## WHAT IS BEING ASKED
The data should be restated word for word, in full.
--- GIVEN RECORDS ---
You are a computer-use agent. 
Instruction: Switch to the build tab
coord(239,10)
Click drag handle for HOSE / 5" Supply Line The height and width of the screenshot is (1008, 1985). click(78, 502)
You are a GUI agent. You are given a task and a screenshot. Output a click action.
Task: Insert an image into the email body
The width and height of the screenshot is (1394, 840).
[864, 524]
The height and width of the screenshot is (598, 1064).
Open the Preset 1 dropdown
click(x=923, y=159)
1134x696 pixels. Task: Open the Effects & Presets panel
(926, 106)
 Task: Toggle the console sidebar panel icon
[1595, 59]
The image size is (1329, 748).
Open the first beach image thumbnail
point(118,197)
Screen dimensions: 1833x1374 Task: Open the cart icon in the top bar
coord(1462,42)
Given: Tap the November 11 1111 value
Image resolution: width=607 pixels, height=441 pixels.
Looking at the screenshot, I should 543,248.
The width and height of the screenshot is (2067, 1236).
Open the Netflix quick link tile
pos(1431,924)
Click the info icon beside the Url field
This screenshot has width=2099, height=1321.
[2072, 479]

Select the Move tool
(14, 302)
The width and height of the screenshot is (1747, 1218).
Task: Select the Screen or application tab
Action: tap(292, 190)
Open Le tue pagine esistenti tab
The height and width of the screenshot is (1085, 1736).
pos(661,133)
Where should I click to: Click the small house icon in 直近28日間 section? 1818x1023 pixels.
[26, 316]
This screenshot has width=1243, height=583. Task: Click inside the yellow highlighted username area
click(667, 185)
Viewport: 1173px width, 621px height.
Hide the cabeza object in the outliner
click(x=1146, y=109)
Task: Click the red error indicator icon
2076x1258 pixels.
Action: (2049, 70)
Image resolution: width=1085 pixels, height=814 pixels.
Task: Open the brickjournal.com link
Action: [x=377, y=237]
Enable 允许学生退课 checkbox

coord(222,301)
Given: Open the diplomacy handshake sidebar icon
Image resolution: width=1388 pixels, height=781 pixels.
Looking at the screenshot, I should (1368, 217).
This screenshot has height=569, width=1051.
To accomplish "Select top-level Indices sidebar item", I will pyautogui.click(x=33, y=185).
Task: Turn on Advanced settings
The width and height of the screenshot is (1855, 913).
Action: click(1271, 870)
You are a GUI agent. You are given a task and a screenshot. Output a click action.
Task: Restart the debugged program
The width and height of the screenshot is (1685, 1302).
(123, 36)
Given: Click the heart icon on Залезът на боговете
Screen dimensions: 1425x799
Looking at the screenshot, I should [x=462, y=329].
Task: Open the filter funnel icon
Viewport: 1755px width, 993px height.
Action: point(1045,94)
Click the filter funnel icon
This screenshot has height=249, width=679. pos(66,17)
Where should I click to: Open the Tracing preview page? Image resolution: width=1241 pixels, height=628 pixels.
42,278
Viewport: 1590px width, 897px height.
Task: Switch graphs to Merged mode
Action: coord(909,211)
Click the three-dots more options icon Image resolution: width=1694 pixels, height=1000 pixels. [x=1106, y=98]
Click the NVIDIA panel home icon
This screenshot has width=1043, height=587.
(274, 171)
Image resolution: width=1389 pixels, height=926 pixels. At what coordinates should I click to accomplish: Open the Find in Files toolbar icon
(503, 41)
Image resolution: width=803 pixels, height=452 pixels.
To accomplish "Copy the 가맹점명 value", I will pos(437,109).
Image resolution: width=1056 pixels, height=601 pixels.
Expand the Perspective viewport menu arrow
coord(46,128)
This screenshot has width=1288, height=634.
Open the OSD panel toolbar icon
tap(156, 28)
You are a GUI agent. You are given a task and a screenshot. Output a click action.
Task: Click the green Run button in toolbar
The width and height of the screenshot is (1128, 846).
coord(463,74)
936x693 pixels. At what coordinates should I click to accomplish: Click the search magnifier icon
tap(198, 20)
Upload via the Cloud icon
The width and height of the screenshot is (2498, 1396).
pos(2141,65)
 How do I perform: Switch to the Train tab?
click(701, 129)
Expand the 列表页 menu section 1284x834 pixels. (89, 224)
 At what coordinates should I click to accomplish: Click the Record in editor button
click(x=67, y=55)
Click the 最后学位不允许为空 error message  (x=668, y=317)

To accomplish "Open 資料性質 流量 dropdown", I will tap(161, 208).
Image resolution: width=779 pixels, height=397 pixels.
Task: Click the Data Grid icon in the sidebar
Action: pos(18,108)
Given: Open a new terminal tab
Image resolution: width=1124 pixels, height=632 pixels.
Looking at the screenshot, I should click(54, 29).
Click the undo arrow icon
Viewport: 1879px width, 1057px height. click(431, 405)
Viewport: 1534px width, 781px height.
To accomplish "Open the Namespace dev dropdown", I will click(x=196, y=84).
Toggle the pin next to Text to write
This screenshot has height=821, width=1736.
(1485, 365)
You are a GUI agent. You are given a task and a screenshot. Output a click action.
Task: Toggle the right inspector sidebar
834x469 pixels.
---
## ANSWER FOR THIS EXERCISE
You are a computer-use agent. 
Instruction: Switch to the build tab
coord(239,10)
Click drag handle for HOSE / 5" Supply Line The height and width of the screenshot is (1008, 1985). click(78, 502)
You are a GUI agent. You are given a task and a screenshot. Output a click action.
Task: Insert an image into the email body
The width and height of the screenshot is (1394, 840).
[864, 524]
The height and width of the screenshot is (598, 1064).
Open the Preset 1 dropdown
click(x=923, y=159)
1134x696 pixels. Task: Open the Effects & Presets panel
(926, 106)
 Task: Toggle the console sidebar panel icon
[1595, 59]
The image size is (1329, 748).
Open the first beach image thumbnail
point(118,197)
Screen dimensions: 1833x1374 Task: Open the cart icon in the top bar
coord(1462,42)
Given: Tap the November 11 1111 value
Image resolution: width=607 pixels, height=441 pixels.
Looking at the screenshot, I should 543,248.
The width and height of the screenshot is (2067, 1236).
Open the Netflix quick link tile
pos(1431,924)
Click the info icon beside the Url field
This screenshot has width=2099, height=1321.
[2072, 479]

Select the Move tool
(14, 302)
The width and height of the screenshot is (1747, 1218).
Task: Select the Screen or application tab
Action: tap(292, 190)
Open Le tue pagine esistenti tab
The height and width of the screenshot is (1085, 1736).
pos(661,133)
Where should I click to: Click the small house icon in 直近28日間 section? 1818x1023 pixels.
[26, 316]
This screenshot has width=1243, height=583. Task: Click inside the yellow highlighted username area
click(667, 185)
Viewport: 1173px width, 621px height.
Hide the cabeza object in the outliner
click(x=1146, y=109)
Task: Click the red error indicator icon
2076x1258 pixels.
Action: (2049, 70)
Image resolution: width=1085 pixels, height=814 pixels.
Task: Open the brickjournal.com link
Action: [x=377, y=237]
Enable 允许学生退课 checkbox

coord(222,301)
Given: Open the diplomacy handshake sidebar icon
Image resolution: width=1388 pixels, height=781 pixels.
Looking at the screenshot, I should (1368, 217).
This screenshot has height=569, width=1051.
To accomplish "Select top-level Indices sidebar item", I will pyautogui.click(x=33, y=185).
Task: Turn on Advanced settings
The width and height of the screenshot is (1855, 913).
Action: click(1271, 870)
You are a GUI agent. You are given a task and a screenshot. Output a click action.
Task: Restart the debugged program
The width and height of the screenshot is (1685, 1302).
(123, 36)
Given: Click the heart icon on Залезът на боговете
Screen dimensions: 1425x799
Looking at the screenshot, I should [x=462, y=329].
Task: Open the filter funnel icon
Viewport: 1755px width, 993px height.
Action: point(1045,94)
Click the filter funnel icon
This screenshot has height=249, width=679. pos(66,17)
Where should I click to: Open the Tracing preview page? Image resolution: width=1241 pixels, height=628 pixels.
42,278
Viewport: 1590px width, 897px height.
Task: Switch graphs to Merged mode
Action: coord(909,211)
Click the three-dots more options icon Image resolution: width=1694 pixels, height=1000 pixels. [x=1106, y=98]
Click the NVIDIA panel home icon
This screenshot has width=1043, height=587.
(274, 171)
Image resolution: width=1389 pixels, height=926 pixels. At what coordinates should I click to accomplish: Open the Find in Files toolbar icon
(503, 41)
Image resolution: width=803 pixels, height=452 pixels.
To accomplish "Copy the 가맹점명 value", I will pos(437,109).
Image resolution: width=1056 pixels, height=601 pixels.
Expand the Perspective viewport menu arrow
coord(46,128)
This screenshot has width=1288, height=634.
Open the OSD panel toolbar icon
tap(156, 28)
You are a GUI agent. You are given a task and a screenshot. Output a click action.
Task: Click the green Run button in toolbar
The width and height of the screenshot is (1128, 846).
coord(463,74)
936x693 pixels. At what coordinates should I click to accomplish: Click the search magnifier icon
tap(198, 20)
Upload via the Cloud icon
The width and height of the screenshot is (2498, 1396).
pos(2141,65)
 How do I perform: Switch to the Train tab?
click(701, 129)
Expand the 列表页 menu section 1284x834 pixels. (89, 224)
 At what coordinates should I click to accomplish: Click the Record in editor button
click(x=67, y=55)
Click the 最后学位不允许为空 error message  (x=668, y=317)

To accomplish "Open 資料性質 流量 dropdown", I will tap(161, 208).
Image resolution: width=779 pixels, height=397 pixels.
Task: Click the Data Grid icon in the sidebar
Action: pos(18,108)
Given: Open a new terminal tab
Image resolution: width=1124 pixels, height=632 pixels.
Looking at the screenshot, I should click(54, 29).
Click the undo arrow icon
Viewport: 1879px width, 1057px height. click(431, 405)
Viewport: 1534px width, 781px height.
To accomplish "Open the Namespace dev dropdown", I will click(x=196, y=84).
Toggle the pin next to Text to write
This screenshot has height=821, width=1736.
(1485, 365)
You are a GUI agent. You are given a task and a screenshot. Output a click action.
Task: Toggle the right inspector sidebar
834x469 pixels.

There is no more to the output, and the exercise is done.